Summer! High season for weddings, especially in Vermont. Here are three examples of summer weddings I officiated, each memorable and very different from each other.

Emily and Walter were married at home. All summer they worked to create a back yard sanctuary for the ceremony. On The Day, thunderstorms threatened, so Walter hung a huge canopy between the roof of the house and the trees opposite. He inherited the canopy from his father, who passed on years ago. It was a beautiful and practical way for his dad to be present with us that day.

Their ceremony reflected her Jewish heritage and their Buddhist values. After unity rituals with her parents and their five young adult children, the rings were passed to be blessed by all present. Then all thirty guests circled around our bride and groom as they clasped hands. I laid six feet of ribbon over their wrists and read the opening words of their hand fasting: 

Emily and Walter choose each other 
wholeheartedly and unconditionally.  
KABOOM! A huge thunder clap, right over our heads, shook the canopy! We all hollered in awe and cuddled even closer. The rain poured down on the canopy as they joyfully shouted their vows together, at the top of their lungs. As Walter would say, it was EPIC. An equally epic dinner followed, with everyone at one long table.  A truly over-the-top wedding none of us will ever forget.

Earlier that summer, I officiated a ceremony in a fairy tale setting. The bride, an art teacher, could have graced a Vogue cover.
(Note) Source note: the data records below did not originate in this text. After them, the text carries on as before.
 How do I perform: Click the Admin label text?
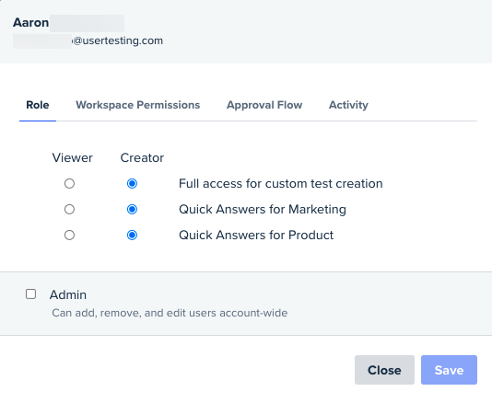click(68, 294)
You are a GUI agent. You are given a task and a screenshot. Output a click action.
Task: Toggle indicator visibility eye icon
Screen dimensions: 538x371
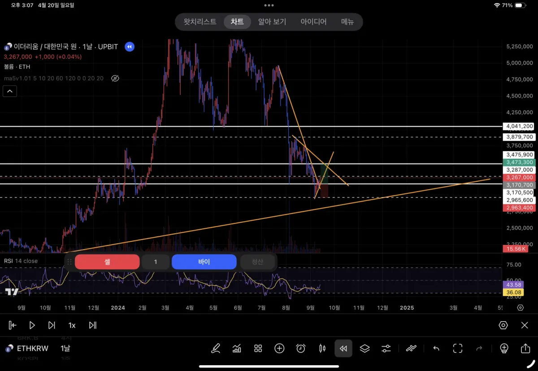[115, 79]
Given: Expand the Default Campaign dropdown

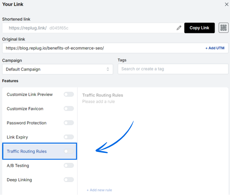Looking at the screenshot, I should [x=57, y=69].
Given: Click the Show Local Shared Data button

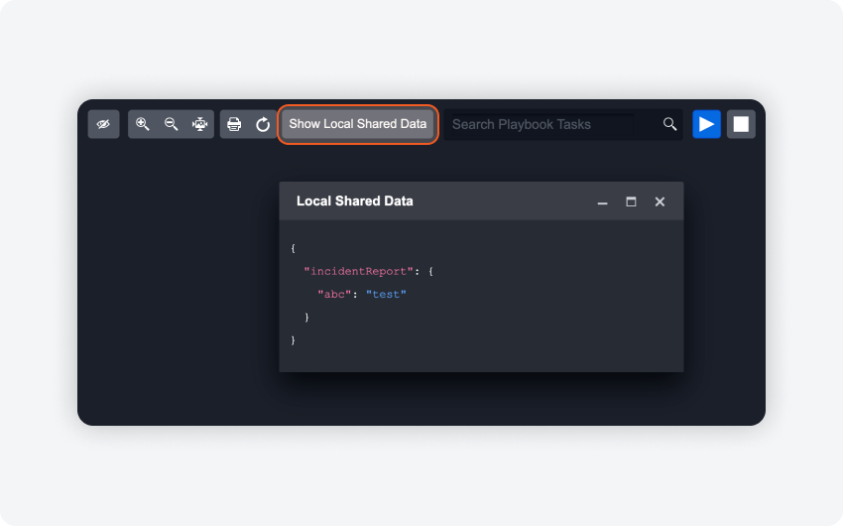Looking at the screenshot, I should click(358, 124).
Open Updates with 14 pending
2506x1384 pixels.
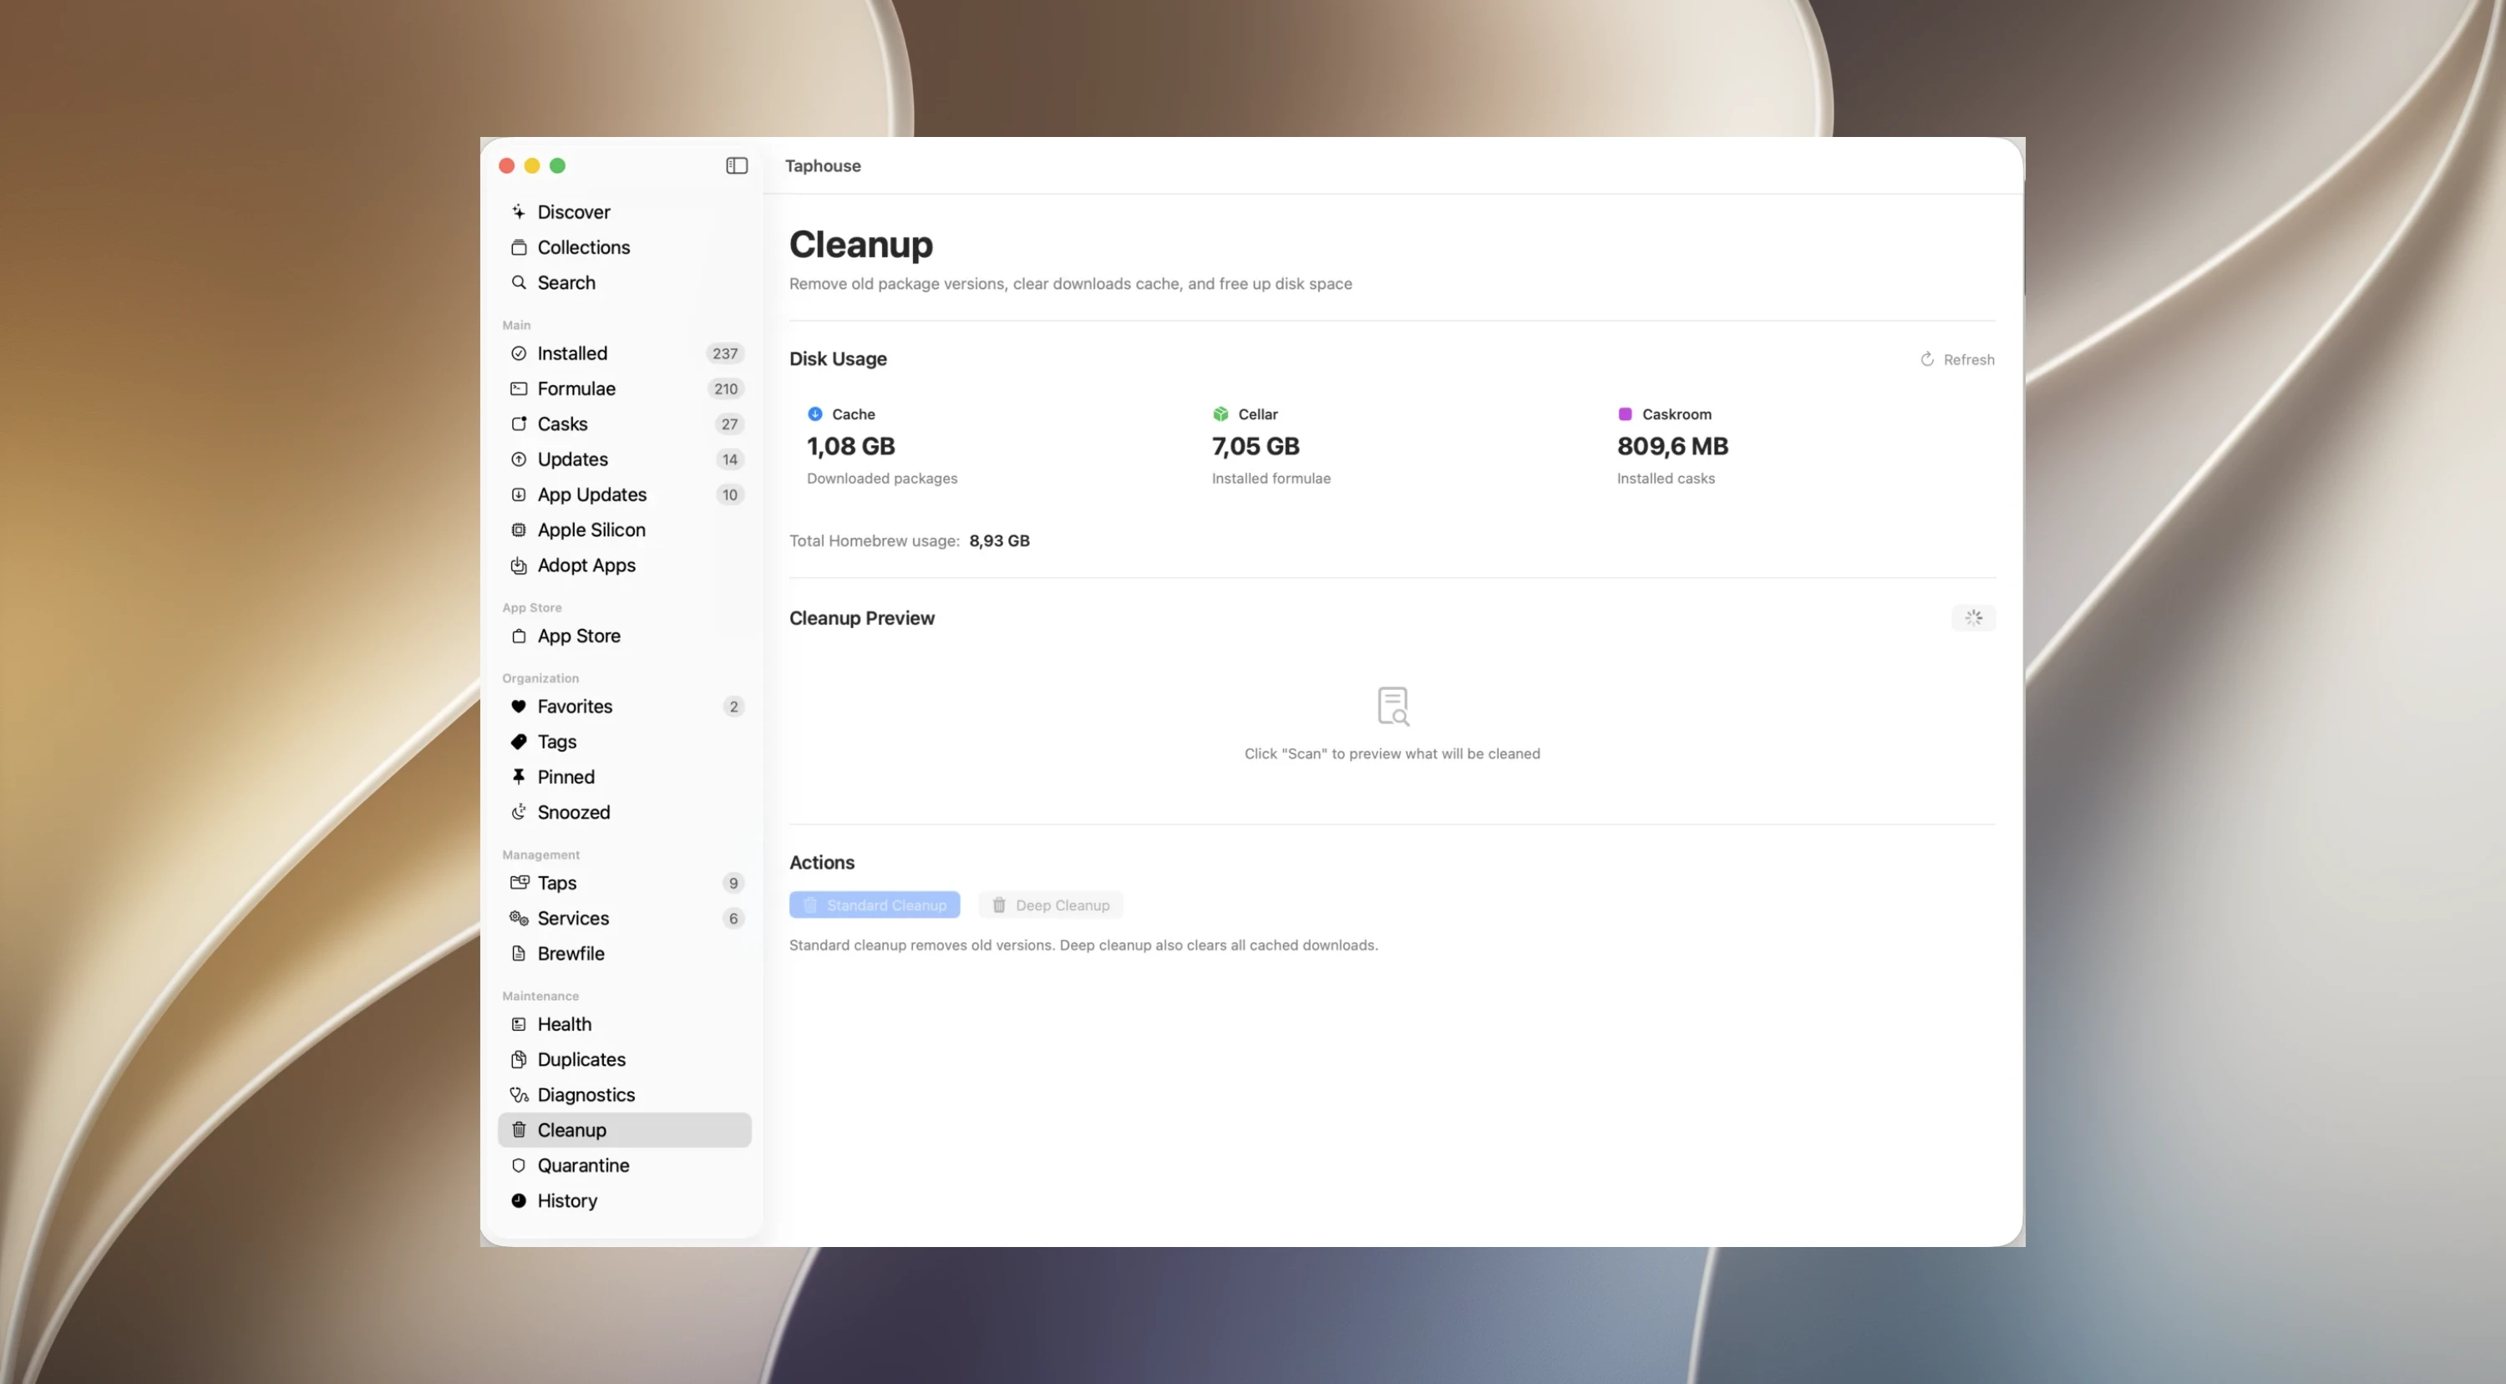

She and her groom created the ceremony space at their ski house, in a grove of trees overlooking a pond with seating for 150 guests using simple white washed barn boards on birch tree logs. I love what they chose for me to read before they asked for their parents' blessings:

Today’s wedding is a celebration of family. 
Our bride and groom especially want to thank their parents -- not just for today, but for being there for them so many times in the past.  
They learned how to love because they were raised in loving homes.
They feel secure and confident in their love because their parents allowed them to be independent.
Their parents are their support and have shown them by example what a happy marriage can be.


An intimate ceremony between an older couple, in a sweet cabin deep in the woods. Ahhhh.

This bride and groom spent as much time and care working with me to create a meaningful ceremony as other couples do planning large weddings .... even though, on their wedding day, I would be their only witness.

Their ceremony was tender, deeply honest, and full of joy. We all shed tears, humbled by the love each expressed for the other.

I am honored to have this calling and the skill to support all the special ways couples share their love with each other.